See: AWS Internet Gateway

  • VPC router is a HA device that routes traffic between subnets. The router can be configured with route tables.
    • Each subnet may have one route table max.
    • If no route table is configured for a subnet, the VPC main route table is used by default.
  • Route table is made of routes. A route is can be a single IP or a network range. A packet leaving the VPC is routed based on which route match (greatest subnet mask is prioritized, except…).
    • If route is local, the route matches an address within the VPC.
    • Local routes always take priority over other routes regardless of how high the subnet mask is.

Trying to access internet from private subnet?
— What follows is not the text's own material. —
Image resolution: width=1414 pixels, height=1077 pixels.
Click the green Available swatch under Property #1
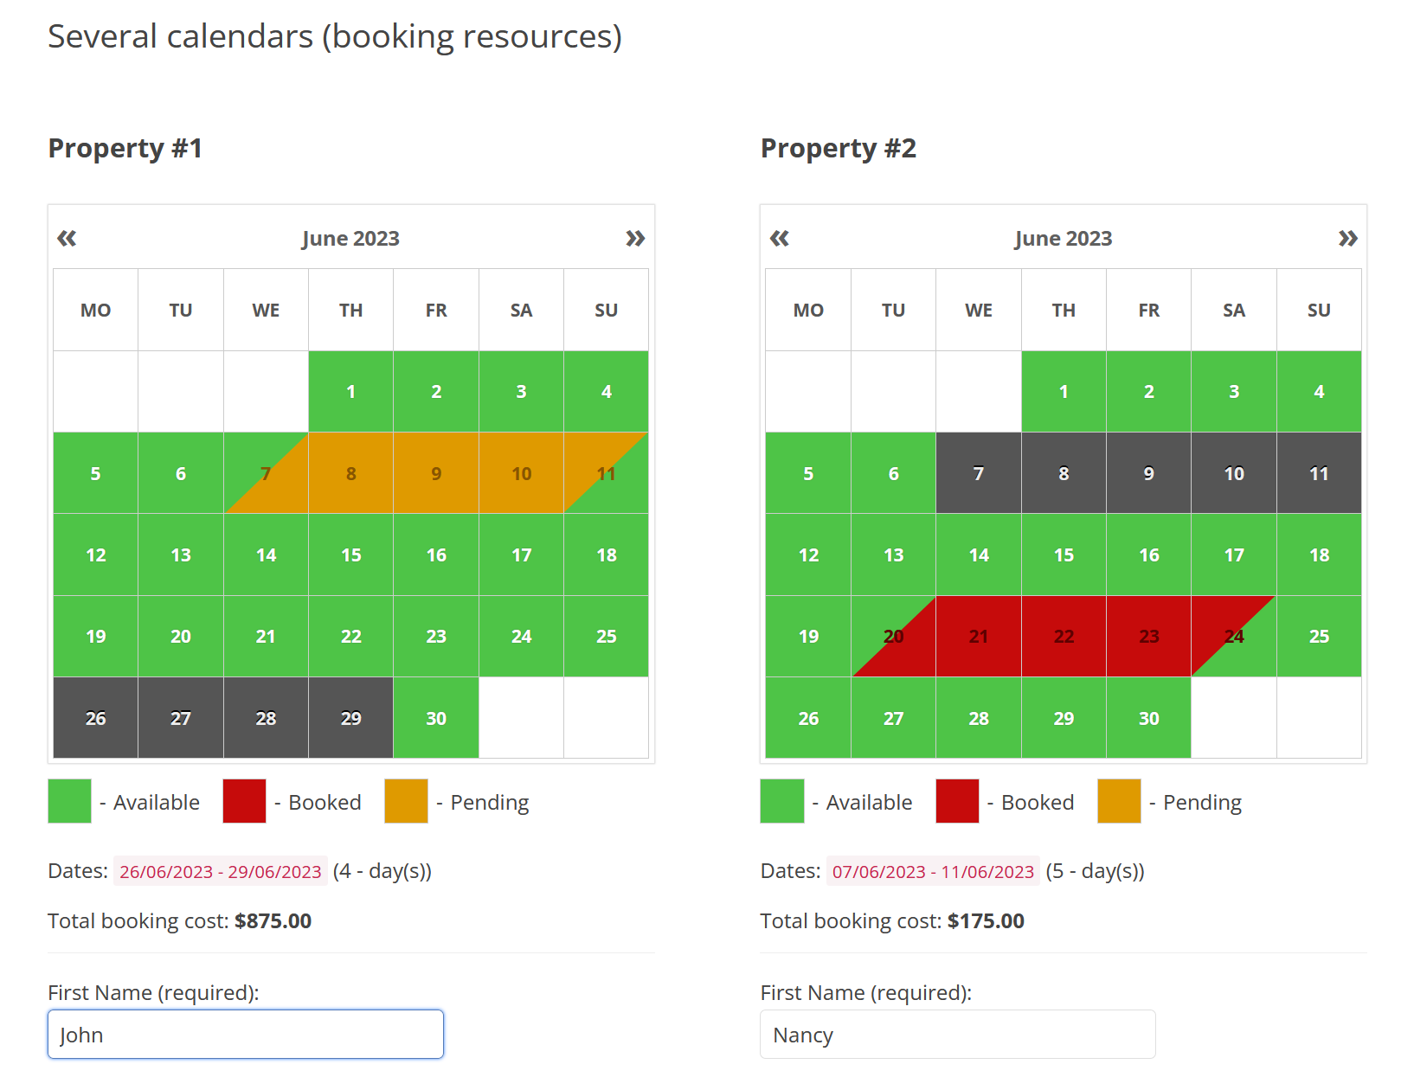70,801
If you have a compute in a private subnet and want to access internet without giving it a public IP, consider using a NAT instance such as fck-nat or alternat. These are much more affordable compared to using a NAT Gateway due to minimal hourly fees (EC2 is much cheaper) and their lack of egress cost.

Bastion Host/Jumpbox

  • A host (e.g. EC2 instance) used to access private VPC resources (private EC2 instances).
  • Usually accept limited IP addresses.
  • Better alternatives exist now.
  • For better security, only allow access to the bastion host through web console (Session Manager) or VPN (and the VPN shouldn’t allow SSH access from all IPs).

NACL

NACL: Network Access Control Lists

  • NACL is a firewall that can be assigned to a subnet. Traffic between resources within a subnet is not affected. Each subnet can only have one NACL, though a NACL can be assigned to multiple subnets.
  • NACL have 2 rulesets: inbound & outbound (not necessarily request and response!)
  • NACLs are stateless firewalls.
  • A rule can be explicit allow or explicit deny. .
  • Each rule has a rule number (inbound rules can have the same rule numbers as outbound rules; they don’t need to be unique across rulesets). Rules are evaluated in order of lowest rule number, and AWS applies the first rule that match the traffic. A wildcard rule number can be specified to default deny or allow all traffic that doesn’t match a rule.
  • Since it’s stateless, we need to allow all ephemeral ports for outbound traffic.
  • When an instance in subnet A talks with an instance in subnet B, we need to create four rules (two for A, two for B): A out (A sends request from ephemeral port), B in (B listens for request on a well-known port), B out (B sends response from ephemeral port), A in (A receives response from ephemeral port).
  • NACLs can be overkill. For most use cases, use security groups.